A. Write an m-file and appropriate script commands for the SIR model of 3 differential equations.  Run the simulation three times for the parameters indicated below to give plots of S, I, and R as functions of time (use time of 0 to 1000; units can be arbitrary, but the values that I have chosen would correspond to days).  You should use 3 subplots to present your results (instructions on how to use the subplot function were in the previous tutorial).  Subplot 1 (top) should be for S (susceptibility), subplot 2 (middle) should be for I (infection) and subplot 3 (bottom) should be for R (removal). For these plots, you should also show all three runs of the simulation on the same plot (e.g., as blue, red and yellow lines for the different r values on each subplot) and you should include a legend.  You may do this by using a loop.  A simple, but not elegant, way to do this is to use the "hold on" command and then just re-run the simulation.  This will keep your previous results on the plot and overlay new results.  Be sure to label your x and y axes.
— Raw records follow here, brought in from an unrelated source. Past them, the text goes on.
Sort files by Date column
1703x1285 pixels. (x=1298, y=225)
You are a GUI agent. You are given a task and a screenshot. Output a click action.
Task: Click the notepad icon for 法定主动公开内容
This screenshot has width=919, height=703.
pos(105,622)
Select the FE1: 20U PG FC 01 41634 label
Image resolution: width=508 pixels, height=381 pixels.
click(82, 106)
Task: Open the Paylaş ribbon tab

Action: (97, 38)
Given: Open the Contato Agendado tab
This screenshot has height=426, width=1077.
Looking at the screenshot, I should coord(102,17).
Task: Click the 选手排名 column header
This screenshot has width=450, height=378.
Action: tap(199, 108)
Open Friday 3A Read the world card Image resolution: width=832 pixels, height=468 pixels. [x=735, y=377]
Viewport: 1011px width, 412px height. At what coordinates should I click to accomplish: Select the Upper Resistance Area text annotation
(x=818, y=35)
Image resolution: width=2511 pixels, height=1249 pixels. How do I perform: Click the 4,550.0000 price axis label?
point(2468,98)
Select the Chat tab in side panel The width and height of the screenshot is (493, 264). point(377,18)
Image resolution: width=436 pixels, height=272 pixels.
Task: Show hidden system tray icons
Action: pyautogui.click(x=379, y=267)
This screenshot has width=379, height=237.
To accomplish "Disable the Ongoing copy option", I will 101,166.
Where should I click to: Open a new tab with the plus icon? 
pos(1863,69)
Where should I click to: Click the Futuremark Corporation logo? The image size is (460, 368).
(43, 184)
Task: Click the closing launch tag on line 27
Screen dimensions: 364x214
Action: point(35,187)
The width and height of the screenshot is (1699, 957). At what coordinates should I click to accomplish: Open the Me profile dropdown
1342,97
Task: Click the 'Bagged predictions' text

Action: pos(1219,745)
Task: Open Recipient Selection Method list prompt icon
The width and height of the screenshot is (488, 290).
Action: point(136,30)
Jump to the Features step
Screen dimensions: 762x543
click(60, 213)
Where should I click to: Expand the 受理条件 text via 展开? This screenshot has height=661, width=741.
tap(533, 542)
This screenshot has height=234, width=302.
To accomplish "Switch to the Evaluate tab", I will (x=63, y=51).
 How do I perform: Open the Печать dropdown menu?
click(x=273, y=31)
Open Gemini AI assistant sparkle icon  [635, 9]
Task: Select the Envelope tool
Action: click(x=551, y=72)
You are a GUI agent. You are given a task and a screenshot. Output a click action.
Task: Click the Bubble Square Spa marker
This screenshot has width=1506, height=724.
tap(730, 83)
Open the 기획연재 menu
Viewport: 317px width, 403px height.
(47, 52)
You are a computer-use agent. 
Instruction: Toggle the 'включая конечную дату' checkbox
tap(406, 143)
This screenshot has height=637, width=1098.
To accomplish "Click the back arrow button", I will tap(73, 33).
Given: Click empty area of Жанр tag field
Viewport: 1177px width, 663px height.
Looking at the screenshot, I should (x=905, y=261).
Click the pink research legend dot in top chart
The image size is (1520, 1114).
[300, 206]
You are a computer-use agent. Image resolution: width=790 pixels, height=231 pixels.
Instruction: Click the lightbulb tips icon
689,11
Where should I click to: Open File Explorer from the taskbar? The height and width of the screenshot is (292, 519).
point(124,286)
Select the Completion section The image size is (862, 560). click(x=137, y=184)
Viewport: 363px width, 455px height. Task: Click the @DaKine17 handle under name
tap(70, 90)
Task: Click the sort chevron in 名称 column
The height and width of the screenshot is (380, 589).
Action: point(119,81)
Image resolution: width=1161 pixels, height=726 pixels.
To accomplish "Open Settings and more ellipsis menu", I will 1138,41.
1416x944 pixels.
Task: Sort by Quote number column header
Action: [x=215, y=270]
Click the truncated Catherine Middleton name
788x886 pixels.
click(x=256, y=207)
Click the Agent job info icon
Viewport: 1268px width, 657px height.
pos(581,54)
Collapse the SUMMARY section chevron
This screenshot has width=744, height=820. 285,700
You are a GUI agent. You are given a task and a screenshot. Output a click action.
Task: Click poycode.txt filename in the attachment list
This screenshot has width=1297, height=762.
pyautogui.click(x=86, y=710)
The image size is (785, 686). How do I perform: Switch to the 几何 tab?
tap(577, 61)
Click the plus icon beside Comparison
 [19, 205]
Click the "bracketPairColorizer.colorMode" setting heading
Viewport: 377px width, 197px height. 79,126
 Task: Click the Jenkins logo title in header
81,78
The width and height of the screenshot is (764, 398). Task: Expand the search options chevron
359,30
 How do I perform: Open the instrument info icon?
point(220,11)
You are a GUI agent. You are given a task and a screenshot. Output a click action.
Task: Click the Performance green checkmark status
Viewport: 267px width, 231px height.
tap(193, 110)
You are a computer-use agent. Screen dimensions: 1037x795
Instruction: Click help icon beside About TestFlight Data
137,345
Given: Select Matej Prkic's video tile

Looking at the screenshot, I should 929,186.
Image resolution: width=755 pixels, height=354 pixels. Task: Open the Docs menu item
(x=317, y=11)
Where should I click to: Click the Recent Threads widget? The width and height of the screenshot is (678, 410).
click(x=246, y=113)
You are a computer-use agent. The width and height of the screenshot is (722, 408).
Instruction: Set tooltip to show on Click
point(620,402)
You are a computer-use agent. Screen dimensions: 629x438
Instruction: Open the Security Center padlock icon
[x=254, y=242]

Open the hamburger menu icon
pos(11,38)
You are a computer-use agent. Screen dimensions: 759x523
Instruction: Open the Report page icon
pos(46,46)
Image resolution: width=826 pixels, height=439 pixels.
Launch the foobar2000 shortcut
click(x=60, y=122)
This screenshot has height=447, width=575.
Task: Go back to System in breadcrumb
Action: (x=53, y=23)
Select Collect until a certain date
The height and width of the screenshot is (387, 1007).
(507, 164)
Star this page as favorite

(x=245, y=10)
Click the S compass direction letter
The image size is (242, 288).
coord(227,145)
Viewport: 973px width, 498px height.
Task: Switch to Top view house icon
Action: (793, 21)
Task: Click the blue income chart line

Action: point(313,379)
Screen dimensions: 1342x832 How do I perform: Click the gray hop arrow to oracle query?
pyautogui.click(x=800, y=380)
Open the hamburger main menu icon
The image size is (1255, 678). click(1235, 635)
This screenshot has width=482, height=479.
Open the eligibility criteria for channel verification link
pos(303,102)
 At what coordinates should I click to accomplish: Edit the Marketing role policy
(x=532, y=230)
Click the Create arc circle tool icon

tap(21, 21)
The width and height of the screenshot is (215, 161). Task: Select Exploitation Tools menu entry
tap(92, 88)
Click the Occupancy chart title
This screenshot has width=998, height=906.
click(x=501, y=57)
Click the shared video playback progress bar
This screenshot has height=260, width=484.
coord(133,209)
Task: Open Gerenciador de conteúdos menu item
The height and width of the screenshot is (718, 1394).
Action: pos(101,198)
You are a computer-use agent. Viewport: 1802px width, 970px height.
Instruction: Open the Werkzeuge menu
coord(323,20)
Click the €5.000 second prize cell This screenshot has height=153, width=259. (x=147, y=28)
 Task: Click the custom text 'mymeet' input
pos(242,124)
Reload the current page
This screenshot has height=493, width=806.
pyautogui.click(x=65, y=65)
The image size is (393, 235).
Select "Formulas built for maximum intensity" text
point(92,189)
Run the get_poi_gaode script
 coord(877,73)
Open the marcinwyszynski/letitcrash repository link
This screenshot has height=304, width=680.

a. For each simulation, use a gamma value of 0.05

b. For the 3 different simulations, use the following r values:

i. r = 0.1

ii. r = 0.5

iii. r = 0.9

B. Consider the middle subplot (infection).  In terms of SARS-CoV-2 and COVID-19, we continue to hear about flattening the curve. In terms of your understanding of the immune system and the r parameter, what is needed in order to flatten the curve?

NOTE: For your answer, you might also consider the impact of the increasing r value on both the timing of the peak and its amplitude?  

C. What impact does r have on susceptibility and recovery?  Why?

D. Clearly, more complex models can be generated, but how might models such as these be used to shape public policy?  What are the positives and negatives of this?